Polarized Fractal Efficiency (PFE) is a technical indicator developed by Hans Hannula that was invented to determine price efficiency over a user-defined time period. This indicator fluctuates between -100 and +100 with 0 as the center line. Securities with a PFE greater than zero are deemed to be trending up, while a reading of less than zero indicates the trend is down. Polarized Fractal Efficiency's signature characteristic is its use of fractal geometry in determining how efficiently a security's price is moving.
The strength of the trend is measured by the position of the Polarized Fractal Efficiency (PFE) relative to the zero line. As a general rule, the further the PFE value is away from zero, the stronger and more efficient the given trend is. A PFE value that fluctuates around the zero line could indicate that the supply and demand for the security are in balance and price may trade sideways.
Generally, strategies using PFE as a signal consider a buy sign as a reversal in the direction of the indicator and its movement from its minimum value to zero. A signal to close a position arises as the value of the indicator reaches its peak above zero. An indicator shift from peak to zero presents a sell signal. As a rule of thumb, all short positions should be covered after a new minimum is formed for the indicator.

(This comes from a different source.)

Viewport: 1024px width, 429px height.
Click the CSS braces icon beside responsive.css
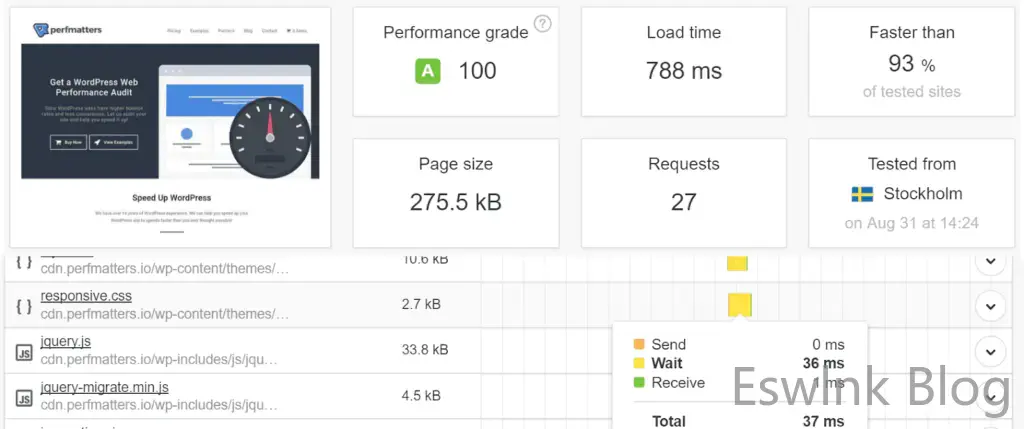point(24,304)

Polarized Fractal Efficiency indicators are also helpful in assessing the strength of a market trend. The higher the indicator value; the stronger the trend. This means that a value of 100 indicates a very strong uptrend and a value of -100 indicates a very strong downtrend.

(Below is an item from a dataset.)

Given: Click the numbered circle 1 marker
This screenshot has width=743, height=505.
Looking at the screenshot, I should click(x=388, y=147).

Hans Hannula's work follows in the footsteps of Benoit Mandelbrot, whose work as a mathematician and contemporary polymath culminate in his now infamous book, The Misbehavior of Markets: A Fractal View of Financial Turbulence. Mandelbrot's 2006 book has gone on to score legions of follows for its revolutionary reevaluation of the standard tools and models of modern financial theory. Its premise is elegantly captured through fractal geometry for financial market applications. Hannula's and Mandelbrot's research has brought the much-needed study of chaotic systems to financial systems. Increasingly, participants are recognizing Chaos Theory, and nonlinear relationships are a significant driver of investment behavior.